Die Sicherheitspolitische Kommission des Ständerates stimmt den Verpflichtungskrediten von 409,387 Millionen Franken zu, die der Bundesrat für militärische Immobilien vorsieht. Diese Kredite sind vor allem nötig, um weiterhin gute Ausbildungsbedingungen zu gewährleisten.Die Kommission hat die Ergebnisse der Vernehmlassung zur Armee XXI zur Kenntnis genommen und stimmt dem neuen Zeitplan des Bundesrates zu.
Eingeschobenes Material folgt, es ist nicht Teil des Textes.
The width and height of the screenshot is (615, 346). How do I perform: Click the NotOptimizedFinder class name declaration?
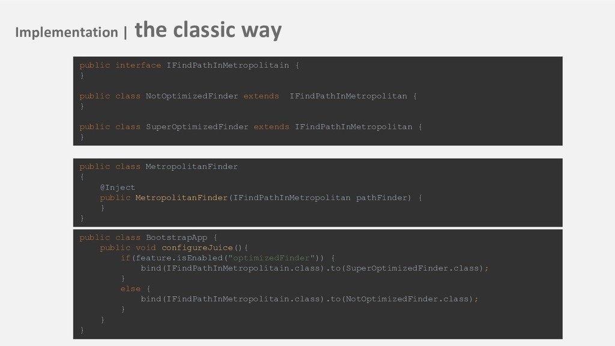pyautogui.click(x=192, y=96)
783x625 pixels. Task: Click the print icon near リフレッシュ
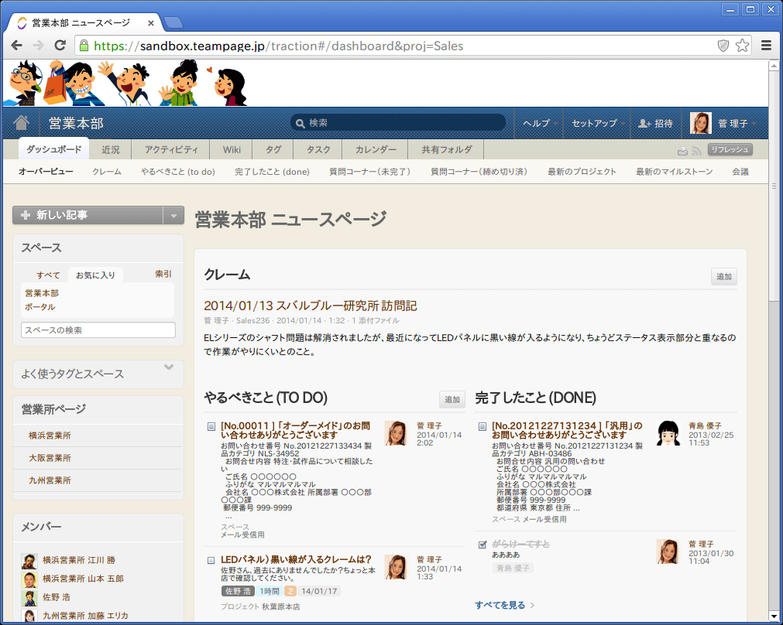pos(682,151)
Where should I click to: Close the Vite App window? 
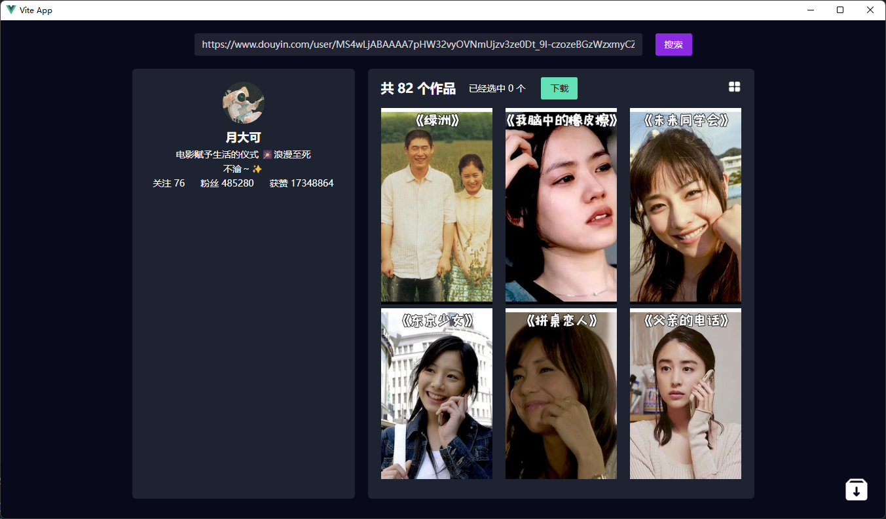(x=870, y=10)
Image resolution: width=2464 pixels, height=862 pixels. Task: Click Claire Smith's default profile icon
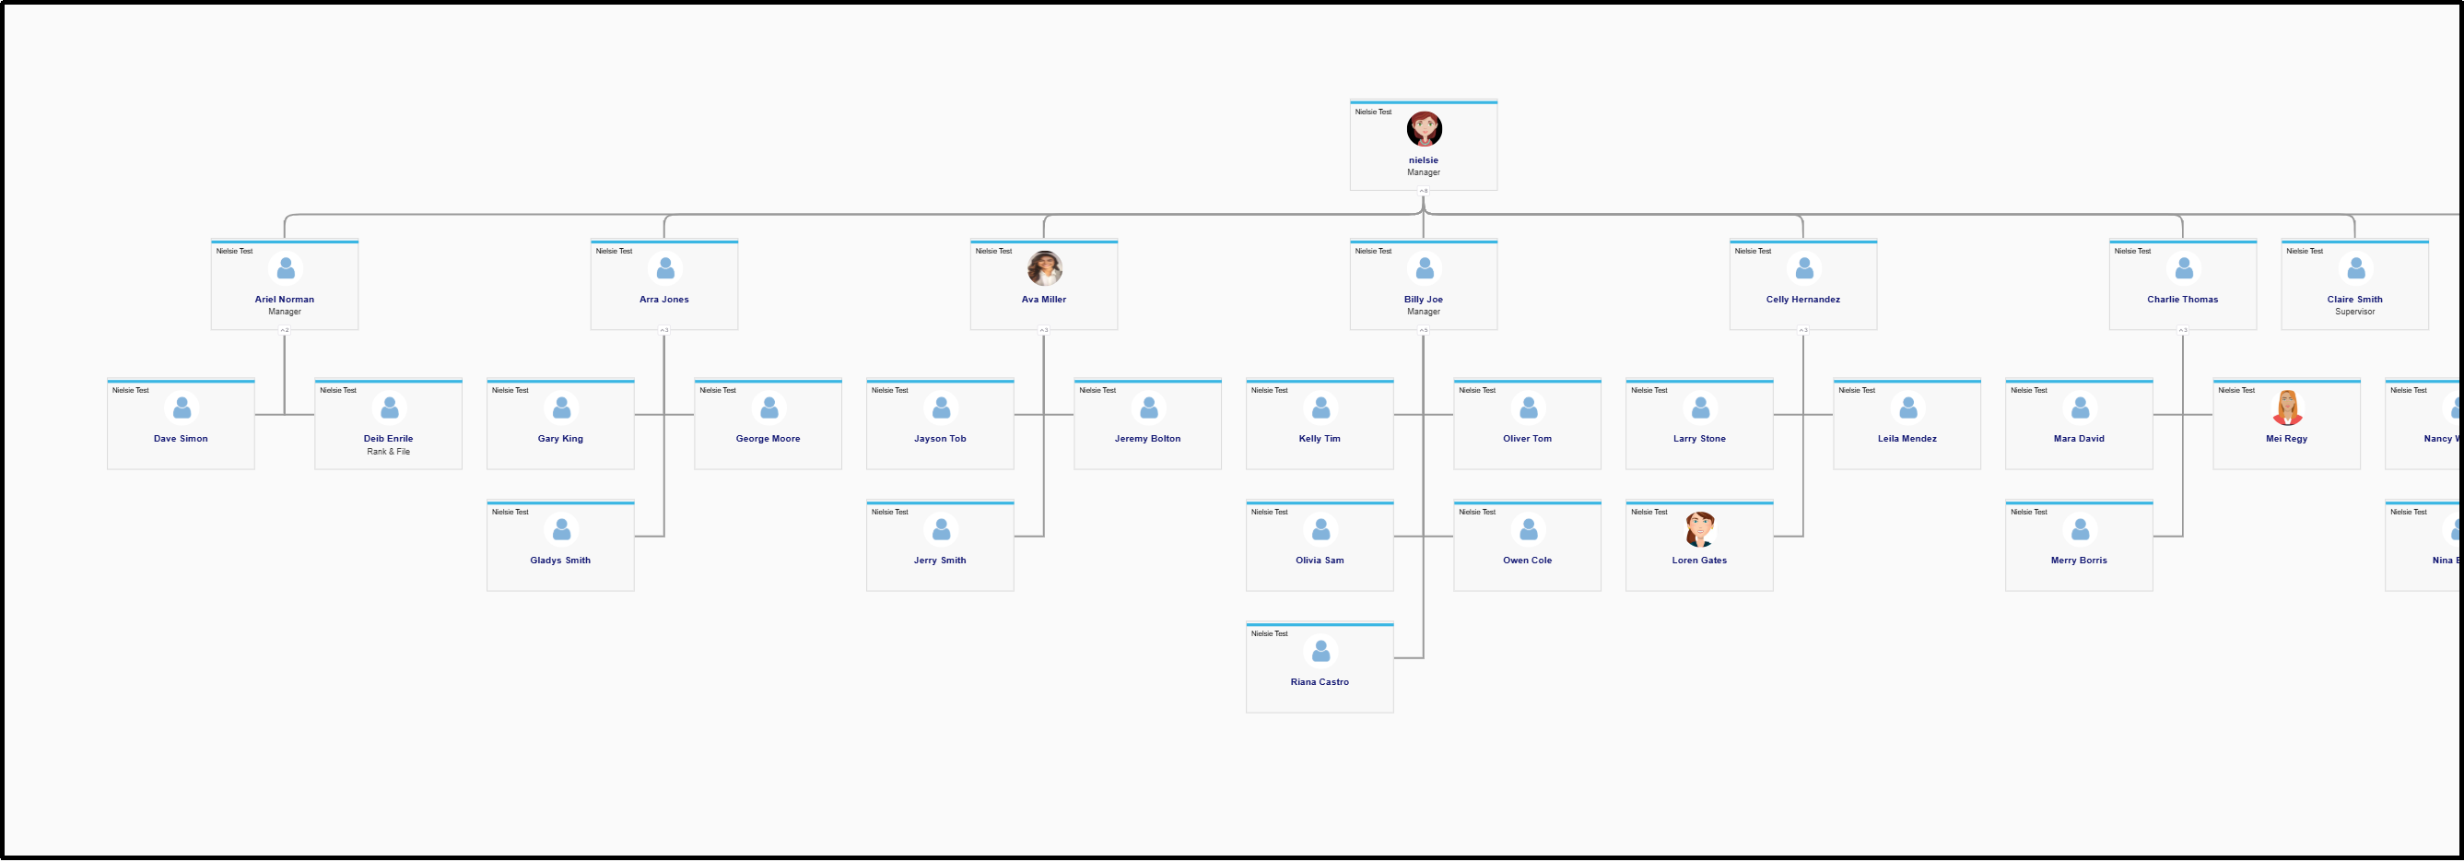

Die Sicherheitspolitische Kommission des Ständerates (SiK-SR) beantragt einstimmig (11 Stimmen), den Verpflichtungskrediten von insgesamt 409,387 Millionen Franken zuzustimmen, welche der Bundesrat für militärische Immobilien vorsieht (01.035 Immobilienbotschaft Militär 2000). Diese Kredite sind in den Augen der SiK-SR in verschiedener Hinsicht notwendig: Sie garantieren einen modernen Ausbildungsrahmen, stützen sich zum Teil auf frühere Beschlüsse (so beispielsweise die FLORAKO-Bauten), oder dienen dazu, gewisse Objekte an die neuen Normen anzupassen. Ausserdem sind die beantragten Kredite nach Auffassung der Kommission mit der Armee XXI vereinbar.

Die SiK-SR stimmt somit der auf 29,8 Millionen veranschlagten 2. Bauetappe des Taktischen Trainingszentrums (TTZ) in Kriens zu. In ihren Augen ist es wichtig, dass dieses Trainingszentrum, dessen erste Bauetappe zwischen 1995 und 1998 ausgeführt wurde, fertiggestellt werden kann. Dieses Vorhaben rechtfertigt sich umso mehr, als im Rahmen der Armee XXI ein besonderer Akzent auf die Ausbildung des Führungskaders gelegt werden muss. Die Kommission ist der Meinung, dass die Infrastruktur des TTZ mit den vorgeschlagenen Anpassungen optimal ergänzt wird.

Im gleichen Sinne stimmt die SiK-SR dem Kredit von 12,8 Millionen Franken für den Umbau einer Radarstation zu, die demnächst mit dem FLORAKO-System ausgerüstet wird. Diese Anpassungsarbeiten sind die logische Folge aus der Beschaffung dieses neuen Luftüberwachungssystems.

Die Kommission hat das künftige Logistikkonzept geprüft, das insbesondere die Nutzung gewisser unterirdischer Anlagen vorsieht, wovon ein Teil im Rahmen der Immobilienprogramms 2002 saniert wird. Im Übrigen zeigte sich die SiK-SR zufrieden mit dem geplanten Belegungsgrad der zu sanierenden Objekte.

Die Kommission hat sich ferner über die Ergebnisse der Vernehmlassung zur Armee XXI sowie über den neuen Zeitplan dieses Projektes orientieren lassen. Sie begrüsst den Entscheid des Bundesrates, die definitive Ausgestaltung der Armee XXI nicht zu überstürzen und gewisse Punkte des Armeeleitbildes XXI zu überprüfen.

Die Kommission hat am am 30. und 31. August 2001 unter dem Vorsitz von Ständerat Pierre Paupe (CVP. JU) und teils im Beisein von Bundesrat Samuel Schmid in Les Breuleux (JU). getagt, nachdem am ersten Sitzungstag drei Subkommissionen die wichtigsten Objekte des Immobilienprogramms 2002 besichtigt hatten.